• **WHAT IS BEING ASKED**
Reproduce the items below word for word, starting at the first line and ending at the line containing "click(x=1098, y=1060)", with that line included.
--- Start DATA LISTING ---
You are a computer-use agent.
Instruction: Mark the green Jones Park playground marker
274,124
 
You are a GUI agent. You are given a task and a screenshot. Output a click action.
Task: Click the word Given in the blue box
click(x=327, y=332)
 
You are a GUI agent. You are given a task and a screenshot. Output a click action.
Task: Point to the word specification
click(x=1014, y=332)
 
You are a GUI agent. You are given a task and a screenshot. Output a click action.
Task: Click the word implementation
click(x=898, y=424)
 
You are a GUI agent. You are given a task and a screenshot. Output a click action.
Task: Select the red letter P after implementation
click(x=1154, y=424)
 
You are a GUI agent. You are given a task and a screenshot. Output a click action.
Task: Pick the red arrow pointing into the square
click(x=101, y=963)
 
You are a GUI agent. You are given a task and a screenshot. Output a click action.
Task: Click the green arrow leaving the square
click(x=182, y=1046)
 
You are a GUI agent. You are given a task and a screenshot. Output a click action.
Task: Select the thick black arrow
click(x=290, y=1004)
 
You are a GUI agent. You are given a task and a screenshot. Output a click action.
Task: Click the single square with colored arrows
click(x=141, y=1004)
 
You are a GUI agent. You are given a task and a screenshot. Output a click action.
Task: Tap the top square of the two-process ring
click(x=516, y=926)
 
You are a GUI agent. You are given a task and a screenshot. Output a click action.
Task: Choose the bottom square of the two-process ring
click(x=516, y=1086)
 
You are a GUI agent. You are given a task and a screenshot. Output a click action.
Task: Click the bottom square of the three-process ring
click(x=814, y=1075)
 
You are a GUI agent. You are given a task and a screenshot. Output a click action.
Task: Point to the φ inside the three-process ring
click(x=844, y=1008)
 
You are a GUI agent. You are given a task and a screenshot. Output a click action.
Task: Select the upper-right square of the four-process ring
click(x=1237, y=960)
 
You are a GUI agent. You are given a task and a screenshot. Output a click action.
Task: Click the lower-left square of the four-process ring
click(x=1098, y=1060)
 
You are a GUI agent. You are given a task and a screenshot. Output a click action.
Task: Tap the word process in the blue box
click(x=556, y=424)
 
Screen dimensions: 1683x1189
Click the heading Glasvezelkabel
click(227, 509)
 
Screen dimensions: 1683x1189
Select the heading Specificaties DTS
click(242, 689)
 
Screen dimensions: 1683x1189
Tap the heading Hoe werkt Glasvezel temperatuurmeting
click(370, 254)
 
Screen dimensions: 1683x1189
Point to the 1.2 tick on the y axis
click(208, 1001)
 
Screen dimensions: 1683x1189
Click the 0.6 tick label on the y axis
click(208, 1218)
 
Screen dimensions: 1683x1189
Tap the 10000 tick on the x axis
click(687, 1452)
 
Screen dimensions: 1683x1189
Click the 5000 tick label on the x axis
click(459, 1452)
--- End DATA LISTING ---
• **WRITTEN REPLY**
You are a computer-use agent.
Instruction: Mark the green Jones Park playground marker
274,124
 
You are a GUI agent. You are given a task and a screenshot. Output a click action.
Task: Click the word Given in the blue box
click(x=327, y=332)
 
You are a GUI agent. You are given a task and a screenshot. Output a click action.
Task: Point to the word specification
click(x=1014, y=332)
 
You are a GUI agent. You are given a task and a screenshot. Output a click action.
Task: Click the word implementation
click(x=898, y=424)
 
You are a GUI agent. You are given a task and a screenshot. Output a click action.
Task: Select the red letter P after implementation
click(x=1154, y=424)
 
You are a GUI agent. You are given a task and a screenshot. Output a click action.
Task: Pick the red arrow pointing into the square
click(x=101, y=963)
 
You are a GUI agent. You are given a task and a screenshot. Output a click action.
Task: Click the green arrow leaving the square
click(x=182, y=1046)
 
You are a GUI agent. You are given a task and a screenshot. Output a click action.
Task: Select the thick black arrow
click(x=290, y=1004)
 
You are a GUI agent. You are given a task and a screenshot. Output a click action.
Task: Click the single square with colored arrows
click(x=141, y=1004)
 
You are a GUI agent. You are given a task and a screenshot. Output a click action.
Task: Tap the top square of the two-process ring
click(x=516, y=926)
 
You are a GUI agent. You are given a task and a screenshot. Output a click action.
Task: Choose the bottom square of the two-process ring
click(x=516, y=1086)
 
You are a GUI agent. You are given a task and a screenshot. Output a click action.
Task: Click the bottom square of the three-process ring
click(x=814, y=1075)
 
You are a GUI agent. You are given a task and a screenshot. Output a click action.
Task: Point to the φ inside the three-process ring
click(x=844, y=1008)
 
You are a GUI agent. You are given a task and a screenshot. Output a click action.
Task: Select the upper-right square of the four-process ring
click(x=1237, y=960)
 
You are a GUI agent. You are given a task and a screenshot. Output a click action.
Task: Click the lower-left square of the four-process ring
click(x=1098, y=1060)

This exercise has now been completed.